▶ TASK BRIEF: Take the entries below and retype them exactly.

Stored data
[Start of section]

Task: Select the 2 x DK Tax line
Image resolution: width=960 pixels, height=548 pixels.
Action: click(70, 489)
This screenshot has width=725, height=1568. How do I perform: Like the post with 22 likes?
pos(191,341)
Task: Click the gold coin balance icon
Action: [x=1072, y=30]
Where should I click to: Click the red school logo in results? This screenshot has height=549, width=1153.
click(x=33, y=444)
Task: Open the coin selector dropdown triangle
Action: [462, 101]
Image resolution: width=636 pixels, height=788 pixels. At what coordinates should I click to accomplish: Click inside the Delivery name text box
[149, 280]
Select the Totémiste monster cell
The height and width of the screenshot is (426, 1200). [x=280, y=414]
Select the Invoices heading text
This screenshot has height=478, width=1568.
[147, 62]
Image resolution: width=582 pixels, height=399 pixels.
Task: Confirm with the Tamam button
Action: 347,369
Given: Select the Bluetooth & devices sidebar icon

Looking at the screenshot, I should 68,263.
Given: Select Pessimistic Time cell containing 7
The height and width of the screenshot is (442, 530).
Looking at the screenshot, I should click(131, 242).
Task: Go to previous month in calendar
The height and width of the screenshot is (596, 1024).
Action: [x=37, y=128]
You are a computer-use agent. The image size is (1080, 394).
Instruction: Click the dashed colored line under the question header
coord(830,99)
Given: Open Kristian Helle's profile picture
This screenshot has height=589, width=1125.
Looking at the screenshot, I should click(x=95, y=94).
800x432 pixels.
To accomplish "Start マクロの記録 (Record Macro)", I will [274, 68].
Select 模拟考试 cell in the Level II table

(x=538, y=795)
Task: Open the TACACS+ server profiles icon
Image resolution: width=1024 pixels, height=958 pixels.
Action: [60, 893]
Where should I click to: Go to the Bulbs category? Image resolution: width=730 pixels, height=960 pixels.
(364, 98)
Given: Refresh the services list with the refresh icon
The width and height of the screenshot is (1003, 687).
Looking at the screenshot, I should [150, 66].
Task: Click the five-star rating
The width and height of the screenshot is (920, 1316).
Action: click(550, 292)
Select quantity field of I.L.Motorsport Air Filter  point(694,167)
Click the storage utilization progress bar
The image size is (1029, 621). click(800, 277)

[End of section]

▶ SOLUTION FOR THIS PROBLEM:
Task: Select the 2 x DK Tax line
Image resolution: width=960 pixels, height=548 pixels.
Action: click(70, 489)
This screenshot has width=725, height=1568. How do I perform: Like the post with 22 likes?
pos(191,341)
Task: Click the gold coin balance icon
Action: [x=1072, y=30]
Where should I click to: Click the red school logo in results? This screenshot has height=549, width=1153.
click(x=33, y=444)
Task: Open the coin selector dropdown triangle
Action: [462, 101]
Image resolution: width=636 pixels, height=788 pixels. At what coordinates should I click to accomplish: Click inside the Delivery name text box
[149, 280]
Select the Totémiste monster cell
The height and width of the screenshot is (426, 1200). [x=280, y=414]
Select the Invoices heading text
This screenshot has height=478, width=1568.
[147, 62]
Image resolution: width=582 pixels, height=399 pixels.
Task: Confirm with the Tamam button
Action: 347,369
Given: Select the Bluetooth & devices sidebar icon

Looking at the screenshot, I should 68,263.
Given: Select Pessimistic Time cell containing 7
The height and width of the screenshot is (442, 530).
Looking at the screenshot, I should click(131, 242).
Task: Go to previous month in calendar
The height and width of the screenshot is (596, 1024).
Action: [x=37, y=128]
You are a computer-use agent. The image size is (1080, 394).
Instruction: Click the dashed colored line under the question header
coord(830,99)
Given: Open Kristian Helle's profile picture
This screenshot has height=589, width=1125.
Looking at the screenshot, I should click(x=95, y=94).
800x432 pixels.
To accomplish "Start マクロの記録 (Record Macro)", I will [274, 68].
Select 模拟考试 cell in the Level II table

(x=538, y=795)
Task: Open the TACACS+ server profiles icon
Image resolution: width=1024 pixels, height=958 pixels.
Action: [60, 893]
Where should I click to: Go to the Bulbs category? Image resolution: width=730 pixels, height=960 pixels.
(364, 98)
Given: Refresh the services list with the refresh icon
The width and height of the screenshot is (1003, 687).
Looking at the screenshot, I should [150, 66].
Task: Click the five-star rating
The width and height of the screenshot is (920, 1316).
Action: click(550, 292)
Select quantity field of I.L.Motorsport Air Filter  point(694,167)
Click the storage utilization progress bar
The image size is (1029, 621). click(800, 277)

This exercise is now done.